Write out, word for word, the part of the forum thread below on paired reads in HUMAnN2 that opens with the words containing "What you’re describing" and closes with "not very convenient.".

• [Page extract]
# # # #

Invalid quantification from concatenating paired reads?

Thanks for creating HUMAnN2, it’s a fantastic tool

I would appreciated some insight on the rationale for ignoring paired read info and in particular concatenating paired reads. My concern is for the validity of the quantification. Am I correct in saying that this is the process used by HUMAnN2:

If both reads in a pair align to the same protein, then the protein family will receive a count for each read, and so 2 in total

If only one read in a pair aligns to a protein (and the other presumably would align to a non-coding region), then the protein family will receive a single count for the read

But quantitatively, there could be no difference in the abundance of the 2 families

It seems to avoid this, the best option at the moment would be to dump one of each read pair, rather than concatenate

However, it could be possible for HUMAnN2 to take into account paired read information without a strict requirement for both reads to align to the same protein. For example:

  1. Both reads in a pair map to same protein = 1 read count for the protein family
  2. One read in pair maps to a protein, the other maps to nothing = 1 read count for the protein family
  3. Reads in pair map to 2 different proteins. This could indicate misalignment (unlikely if the individual alignments are good) but also other situations, such as mapping of the reads to different domains of a multi-domain protein, or different transcripts in a polycistronic mRNA. In this case, each protein family could receive 1 read count

Any thoughts on this issue/suggestion are much appreciated

What you’re describing here is related to the difference between counting sequencing fragments that hit a gene (yielding FPK abundances) vs. sequencing reads that hit a gene (yielding RPK abundances). Both are reasonable; HUMAnN focuses on the latter. I could absolutely imagine a HUMAnN variant that uses your rule 1-3 logic to count in fragments rather than reads, the main challenge being that – to my knowledge – current translated search engines don’t implement paired alignment, so we’d need to do the checking ourselves after the fact. Not impossible, but also not very convenient.

# # # #

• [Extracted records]
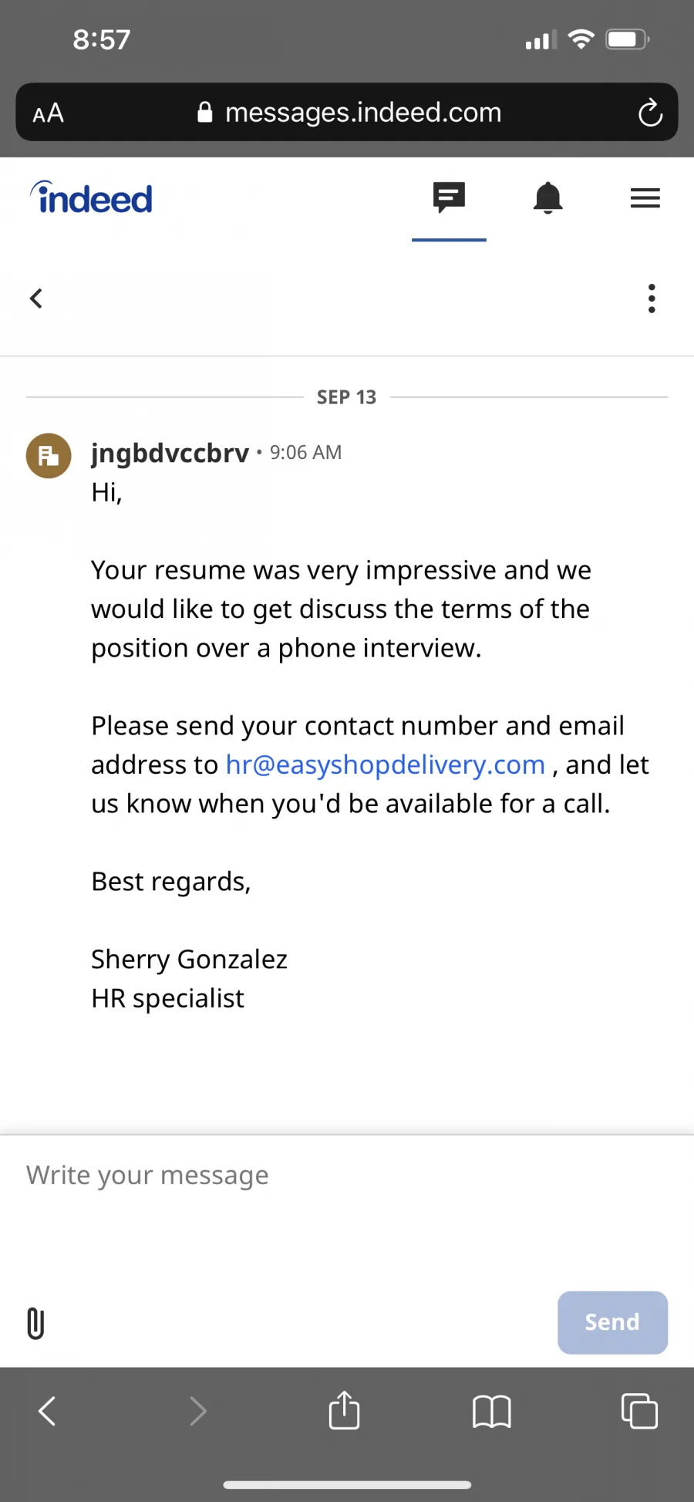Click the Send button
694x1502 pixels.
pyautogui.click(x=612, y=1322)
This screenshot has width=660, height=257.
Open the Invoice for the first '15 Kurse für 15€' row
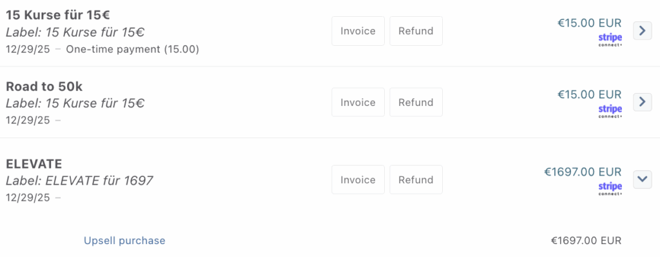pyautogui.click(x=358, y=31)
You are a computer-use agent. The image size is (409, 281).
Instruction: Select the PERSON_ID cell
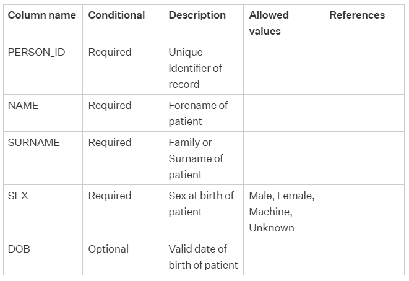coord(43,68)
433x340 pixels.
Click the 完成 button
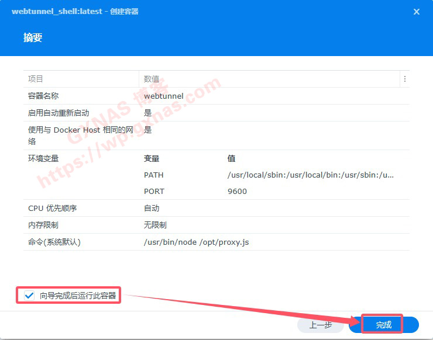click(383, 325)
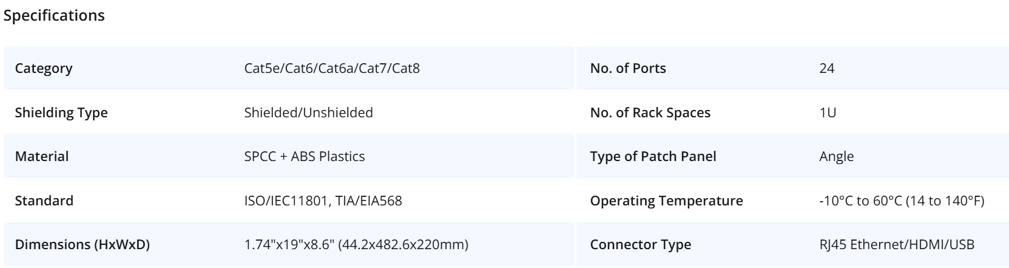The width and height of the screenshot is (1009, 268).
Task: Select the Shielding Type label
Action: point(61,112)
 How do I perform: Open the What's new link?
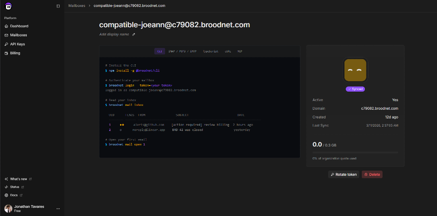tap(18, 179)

# # # #

• [Written answer]
What you’re describing here is related to the difference between counting sequencing fragments that hit a gene (yielding FPK abundances) vs. sequencing reads that hit a gene (yielding RPK abundances). Both are reasonable; HUMAnN focuses on the latter. I could absolutely imagine a HUMAnN variant that uses your rule 1-3 logic to count in fragments rather than reads, the main challenge being that – to my knowledge – current translated search engines don’t implement paired alignment, so we’d need to do the checking ourselves after the fact. Not impossible, but also not very convenient.